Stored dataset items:

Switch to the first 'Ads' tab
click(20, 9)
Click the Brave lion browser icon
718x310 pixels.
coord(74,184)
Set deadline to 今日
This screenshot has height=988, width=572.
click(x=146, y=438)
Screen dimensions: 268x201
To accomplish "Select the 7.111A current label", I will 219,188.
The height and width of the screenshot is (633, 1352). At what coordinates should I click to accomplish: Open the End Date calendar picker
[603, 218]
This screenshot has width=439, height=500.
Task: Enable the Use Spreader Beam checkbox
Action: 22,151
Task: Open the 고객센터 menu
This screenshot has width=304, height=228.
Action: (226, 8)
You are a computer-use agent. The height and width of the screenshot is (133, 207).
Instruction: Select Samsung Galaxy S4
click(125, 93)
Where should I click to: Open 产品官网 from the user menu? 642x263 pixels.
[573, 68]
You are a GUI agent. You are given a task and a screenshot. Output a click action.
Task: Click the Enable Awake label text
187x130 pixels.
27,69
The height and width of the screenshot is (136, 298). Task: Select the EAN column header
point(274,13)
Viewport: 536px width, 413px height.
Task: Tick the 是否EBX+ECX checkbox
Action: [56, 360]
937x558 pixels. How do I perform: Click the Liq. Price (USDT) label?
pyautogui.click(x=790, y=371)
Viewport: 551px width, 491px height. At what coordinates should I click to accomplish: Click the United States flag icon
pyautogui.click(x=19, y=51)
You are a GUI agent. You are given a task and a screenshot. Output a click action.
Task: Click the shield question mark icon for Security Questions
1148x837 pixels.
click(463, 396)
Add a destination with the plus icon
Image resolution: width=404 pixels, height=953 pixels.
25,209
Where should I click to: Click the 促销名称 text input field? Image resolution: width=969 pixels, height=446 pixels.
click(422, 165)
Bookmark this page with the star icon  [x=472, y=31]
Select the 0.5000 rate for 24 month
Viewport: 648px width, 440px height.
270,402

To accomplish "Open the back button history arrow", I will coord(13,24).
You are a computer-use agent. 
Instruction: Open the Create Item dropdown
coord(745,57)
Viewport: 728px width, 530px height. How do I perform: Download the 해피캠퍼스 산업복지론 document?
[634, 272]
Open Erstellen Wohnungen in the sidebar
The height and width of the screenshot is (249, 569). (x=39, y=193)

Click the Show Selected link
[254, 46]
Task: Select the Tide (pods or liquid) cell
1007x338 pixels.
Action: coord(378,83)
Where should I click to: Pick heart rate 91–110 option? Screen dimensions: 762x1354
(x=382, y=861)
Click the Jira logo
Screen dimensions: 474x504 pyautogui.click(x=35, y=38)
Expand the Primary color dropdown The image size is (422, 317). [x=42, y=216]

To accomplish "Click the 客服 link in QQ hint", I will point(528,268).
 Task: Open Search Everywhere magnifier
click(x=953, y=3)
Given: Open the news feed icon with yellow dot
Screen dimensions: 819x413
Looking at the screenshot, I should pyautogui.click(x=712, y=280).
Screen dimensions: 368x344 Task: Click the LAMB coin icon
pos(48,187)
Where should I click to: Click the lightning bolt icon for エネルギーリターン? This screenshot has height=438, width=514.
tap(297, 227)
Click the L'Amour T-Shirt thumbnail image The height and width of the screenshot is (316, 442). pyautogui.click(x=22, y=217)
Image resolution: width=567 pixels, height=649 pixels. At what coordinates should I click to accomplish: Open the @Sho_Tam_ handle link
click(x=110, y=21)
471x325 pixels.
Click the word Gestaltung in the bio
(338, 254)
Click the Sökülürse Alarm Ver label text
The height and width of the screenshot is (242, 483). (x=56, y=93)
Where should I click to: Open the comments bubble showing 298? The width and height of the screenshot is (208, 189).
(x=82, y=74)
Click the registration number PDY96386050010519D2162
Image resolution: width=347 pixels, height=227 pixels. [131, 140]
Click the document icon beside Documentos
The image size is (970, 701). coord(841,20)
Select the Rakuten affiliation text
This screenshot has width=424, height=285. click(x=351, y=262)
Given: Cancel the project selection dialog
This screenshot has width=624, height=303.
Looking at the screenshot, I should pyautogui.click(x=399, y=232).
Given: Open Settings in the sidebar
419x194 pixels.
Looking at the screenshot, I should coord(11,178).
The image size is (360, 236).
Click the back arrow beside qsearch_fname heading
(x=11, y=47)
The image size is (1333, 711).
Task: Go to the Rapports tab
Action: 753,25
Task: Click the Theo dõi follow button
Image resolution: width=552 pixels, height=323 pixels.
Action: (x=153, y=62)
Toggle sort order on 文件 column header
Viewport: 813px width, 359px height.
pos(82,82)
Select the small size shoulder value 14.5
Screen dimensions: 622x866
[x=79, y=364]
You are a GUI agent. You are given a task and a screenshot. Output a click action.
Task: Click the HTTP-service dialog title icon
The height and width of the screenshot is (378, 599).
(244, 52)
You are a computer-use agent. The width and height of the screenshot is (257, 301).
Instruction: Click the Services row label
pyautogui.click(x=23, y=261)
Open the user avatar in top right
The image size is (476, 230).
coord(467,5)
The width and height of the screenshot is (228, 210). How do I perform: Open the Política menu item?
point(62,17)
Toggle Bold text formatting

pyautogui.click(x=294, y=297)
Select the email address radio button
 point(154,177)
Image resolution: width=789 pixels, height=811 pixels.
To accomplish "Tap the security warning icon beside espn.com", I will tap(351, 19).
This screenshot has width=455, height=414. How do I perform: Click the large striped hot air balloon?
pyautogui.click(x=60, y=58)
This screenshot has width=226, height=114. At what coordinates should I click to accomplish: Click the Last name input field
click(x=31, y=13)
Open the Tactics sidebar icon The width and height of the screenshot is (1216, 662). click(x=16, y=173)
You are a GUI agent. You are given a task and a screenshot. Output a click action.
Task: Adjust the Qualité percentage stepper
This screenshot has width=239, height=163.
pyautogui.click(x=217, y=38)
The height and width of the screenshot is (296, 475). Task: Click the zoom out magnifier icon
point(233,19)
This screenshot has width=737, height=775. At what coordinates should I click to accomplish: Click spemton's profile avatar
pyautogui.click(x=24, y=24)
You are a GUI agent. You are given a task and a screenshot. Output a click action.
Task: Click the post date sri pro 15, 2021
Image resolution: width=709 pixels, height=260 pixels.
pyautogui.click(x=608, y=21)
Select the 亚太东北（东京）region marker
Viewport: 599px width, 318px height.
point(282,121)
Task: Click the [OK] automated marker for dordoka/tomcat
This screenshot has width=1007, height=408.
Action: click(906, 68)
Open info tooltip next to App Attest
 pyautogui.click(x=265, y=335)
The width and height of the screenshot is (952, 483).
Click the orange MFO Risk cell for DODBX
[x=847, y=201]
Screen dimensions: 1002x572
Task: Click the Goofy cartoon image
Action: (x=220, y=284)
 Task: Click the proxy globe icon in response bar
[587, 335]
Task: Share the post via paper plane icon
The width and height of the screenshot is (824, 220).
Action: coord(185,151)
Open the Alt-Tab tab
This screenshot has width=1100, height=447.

__YOUR ASSIGNMENT__
Set down each entry exactly, leaving none out.

__RESPONSE__
Switch to the first 'Ads' tab
click(20, 9)
Click the Brave lion browser icon
718x310 pixels.
coord(74,184)
Set deadline to 今日
This screenshot has height=988, width=572.
click(x=146, y=438)
Screen dimensions: 268x201
To accomplish "Select the 7.111A current label", I will 219,188.
The height and width of the screenshot is (633, 1352). At what coordinates should I click to accomplish: Open the End Date calendar picker
[603, 218]
This screenshot has width=439, height=500.
Task: Enable the Use Spreader Beam checkbox
Action: 22,151
Task: Open the 고객센터 menu
This screenshot has width=304, height=228.
Action: (226, 8)
You are a computer-use agent. The height and width of the screenshot is (133, 207).
Instruction: Select Samsung Galaxy S4
click(125, 93)
Where should I click to: Open 产品官网 from the user menu? 642x263 pixels.
[573, 68]
You are a GUI agent. You are given a task and a screenshot. Output a click action.
Task: Click the Enable Awake label text
187x130 pixels.
27,69
The height and width of the screenshot is (136, 298). Task: Select the EAN column header
point(274,13)
Viewport: 536px width, 413px height.
Task: Tick the 是否EBX+ECX checkbox
Action: [56, 360]
937x558 pixels. How do I perform: Click the Liq. Price (USDT) label?
pyautogui.click(x=790, y=371)
Viewport: 551px width, 491px height. At what coordinates should I click to accomplish: Click the United States flag icon
pyautogui.click(x=19, y=51)
You are a GUI agent. You are given a task and a screenshot. Output a click action.
Task: Click the shield question mark icon for Security Questions
1148x837 pixels.
click(463, 396)
Add a destination with the plus icon
Image resolution: width=404 pixels, height=953 pixels.
25,209
Where should I click to: Click the 促销名称 text input field? Image resolution: width=969 pixels, height=446 pixels.
click(422, 165)
Bookmark this page with the star icon  [x=472, y=31]
Select the 0.5000 rate for 24 month
Viewport: 648px width, 440px height.
270,402

To accomplish "Open the back button history arrow", I will coord(13,24).
You are a computer-use agent. 
Instruction: Open the Create Item dropdown
coord(745,57)
Viewport: 728px width, 530px height. How do I perform: Download the 해피캠퍼스 산업복지론 document?
[634, 272]
Open Erstellen Wohnungen in the sidebar
The height and width of the screenshot is (249, 569). (x=39, y=193)

Click the Show Selected link
[254, 46]
Task: Select the Tide (pods or liquid) cell
1007x338 pixels.
Action: coord(378,83)
Where should I click to: Pick heart rate 91–110 option? Screen dimensions: 762x1354
(x=382, y=861)
Click the Jira logo
Screen dimensions: 474x504 pyautogui.click(x=35, y=38)
Expand the Primary color dropdown The image size is (422, 317). [x=42, y=216]

To accomplish "Click the 客服 link in QQ hint", I will point(528,268).
 Task: Open Search Everywhere magnifier
click(x=953, y=3)
Given: Open the news feed icon with yellow dot
Screen dimensions: 819x413
Looking at the screenshot, I should pyautogui.click(x=712, y=280).
Screen dimensions: 368x344 Task: Click the LAMB coin icon
pos(48,187)
Where should I click to: Click the lightning bolt icon for エネルギーリターン? This screenshot has height=438, width=514.
tap(297, 227)
Click the L'Amour T-Shirt thumbnail image The height and width of the screenshot is (316, 442). pyautogui.click(x=22, y=217)
Image resolution: width=567 pixels, height=649 pixels. At what coordinates should I click to accomplish: Open the @Sho_Tam_ handle link
click(x=110, y=21)
471x325 pixels.
Click the word Gestaltung in the bio
(338, 254)
Click the Sökülürse Alarm Ver label text
The height and width of the screenshot is (242, 483). (x=56, y=93)
Where should I click to: Open the comments bubble showing 298? The width and height of the screenshot is (208, 189).
(x=82, y=74)
Click the registration number PDY96386050010519D2162
Image resolution: width=347 pixels, height=227 pixels. [131, 140]
Click the document icon beside Documentos
The image size is (970, 701). coord(841,20)
Select the Rakuten affiliation text
This screenshot has width=424, height=285. click(x=351, y=262)
Given: Cancel the project selection dialog
This screenshot has width=624, height=303.
Looking at the screenshot, I should pyautogui.click(x=399, y=232).
Given: Open Settings in the sidebar
419x194 pixels.
Looking at the screenshot, I should coord(11,178).
The image size is (360, 236).
Click the back arrow beside qsearch_fname heading
(x=11, y=47)
The image size is (1333, 711).
Task: Go to the Rapports tab
Action: 753,25
Task: Click the Theo dõi follow button
Image resolution: width=552 pixels, height=323 pixels.
Action: (x=153, y=62)
Toggle sort order on 文件 column header
Viewport: 813px width, 359px height.
pos(82,82)
Select the small size shoulder value 14.5
Screen dimensions: 622x866
[x=79, y=364]
You are a GUI agent. You are given a task and a screenshot. Output a click action.
Task: Click the HTTP-service dialog title icon
The height and width of the screenshot is (378, 599).
(244, 52)
You are a computer-use agent. The width and height of the screenshot is (257, 301).
Instruction: Click the Services row label
pyautogui.click(x=23, y=261)
Open the user avatar in top right
The image size is (476, 230).
coord(467,5)
The width and height of the screenshot is (228, 210). How do I perform: Open the Política menu item?
point(62,17)
Toggle Bold text formatting

pyautogui.click(x=294, y=297)
Select the email address radio button
 point(154,177)
Image resolution: width=789 pixels, height=811 pixels.
To accomplish "Tap the security warning icon beside espn.com", I will tap(351, 19).
This screenshot has width=455, height=414. How do I perform: Click the large striped hot air balloon?
pyautogui.click(x=60, y=58)
This screenshot has width=226, height=114. At what coordinates should I click to accomplish: Click the Last name input field
click(x=31, y=13)
Open the Tactics sidebar icon The width and height of the screenshot is (1216, 662). click(x=16, y=173)
You are a GUI agent. You are given a task and a screenshot. Output a click action.
Task: Adjust the Qualité percentage stepper
This screenshot has width=239, height=163.
pyautogui.click(x=217, y=38)
The height and width of the screenshot is (296, 475). Task: Click the zoom out magnifier icon
point(233,19)
This screenshot has width=737, height=775. At what coordinates should I click to accomplish: Click spemton's profile avatar
pyautogui.click(x=24, y=24)
You are a GUI agent. You are given a task and a screenshot. Output a click action.
Task: Click the post date sri pro 15, 2021
Image resolution: width=709 pixels, height=260 pixels.
pyautogui.click(x=608, y=21)
Select the 亚太东北（东京）region marker
Viewport: 599px width, 318px height.
point(282,121)
Task: Click the [OK] automated marker for dordoka/tomcat
This screenshot has width=1007, height=408.
Action: click(906, 68)
Open info tooltip next to App Attest
 pyautogui.click(x=265, y=335)
The width and height of the screenshot is (952, 483).
Click the orange MFO Risk cell for DODBX
[x=847, y=201]
Screen dimensions: 1002x572
Task: Click the Goofy cartoon image
Action: (x=220, y=284)
 Task: Click the proxy globe icon in response bar
[587, 335]
Task: Share the post via paper plane icon
The width and height of the screenshot is (824, 220).
Action: coord(185,151)
Open the Alt-Tab tab
This screenshot has width=1100, height=447.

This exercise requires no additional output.